The soundtrack was composed by newcomer Jen Martin.

Track listing
| No. | Title | Writer(s) | Singer(s) | Length |
|---|---|---|---|---|
| 1. | "DADA Song" | Ashique AR | Sathya Narayanan, Jen Martin, Kidakuzhi Mariyammal, Prarthana Sriram | 5:06 |
| 2. | "Eppudraa Theme" |  | "Eppudraa" Rohan | 1:16 |
| 3. | "Glory After Struggle Theme" |  |  | 1:53 |
| 4. | "Kirutu Kirutu" | Vishnu Edavan | Anthony Daasan | 3:29 |
| 5. | "Klesa Kadhala" | Mohan Rajan | Janani, Malvi Suderesan, Kalyan Manjunath | 3:50 |
| 6. | "Namma Thamizh Folku" | Ashique AR | Jen Martin, Vaisagh | 4:33 |
| 7. | "Pogathey" | Vishnu Edavan | Yuvan Shankar Raja | 5:22 |
| 8. | "Redemption of Dada" | Ashique AR | Jen Martin, Sathya Narayanan | 1:35 |
| 9. | "Thayaga Naan" | Vishnu Edavan | Sathya Narayanan | 3:05 |
| 10. | "Thayaga Naan (Reprise)" | Vishnu Edavan | Dhanyashree | 2:24 |
| Total length: |  |  |  | 32:33 |

== Release ==
=== Theatrical ===
The film was released in over 400 theatres across Tamil Nadu. The Tamil theatrical release for the film was acquired by Red Giant Movies and overseas rights bagged by Ayngaran International. After 2 years, of the Tamil version, Telugu version named as Papa, was released on 13 June 2025.

=== Home media ===
The digital streaming rights of the film has been bagged by Amazon Prime Video while the satellite rights has sold to Kalaignar TV. The film was made available on the streaming platform from 10 March 2023 but the Tamil version of the film was removed soon and only Hindi version was made available. Many fans requested to release the Tamil version but the producer
S. Ambeth Kumar was adamant not to release Tamil version in OTT.

== Awards ==
- Won - Filmfare Critics Award for Best Actress - Tamil - Aparna Das

== Reception ==

=== Critical response ===

Logesh Balachandran of The Times of India gave 3.5/5 stars and wrote "Dada is a well-written drama with the right mix of comedy, emotion and love." Navein Darshan of The New Indian Express gave 3.5/5 stars and wrote "The film is emotional, but is equally fun with a strong undercurrent of tasteful humour."

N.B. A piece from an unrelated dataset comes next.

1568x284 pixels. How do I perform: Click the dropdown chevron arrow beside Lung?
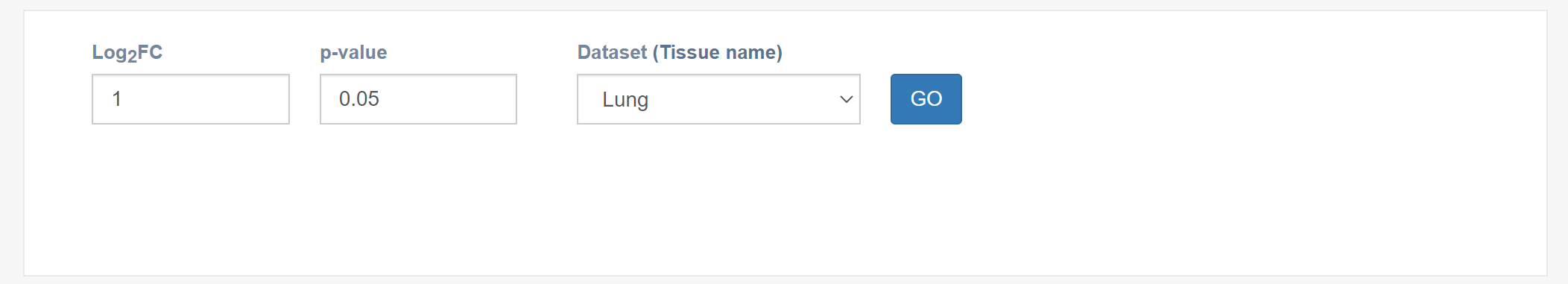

Thinkal Menon of OTTplay gave 3.5/5 stars and wrote "Dada's target seems to be young audience, but the right packaging of emotions and instantly likeable characters are adequate enough to attract all sections of audience." Janani K from India Today gave 3/5 stars and wrote "Dada is a heartwarming film that talks about parenting and relationship woes."

Haricharan Pudipeddi of Hindustan Times wrote "Kavin and Aparna Das-starrer rises above mainstream movies and sends out a strong message on parenthood." Bhuvanesh Chandar of The Hindu wrote "Thanks to ample support from its lead actors, debutant director Ganesh K Babu’s film about a single father and a fractured relationship turns out to be a wholesome entertainer despite few missteps."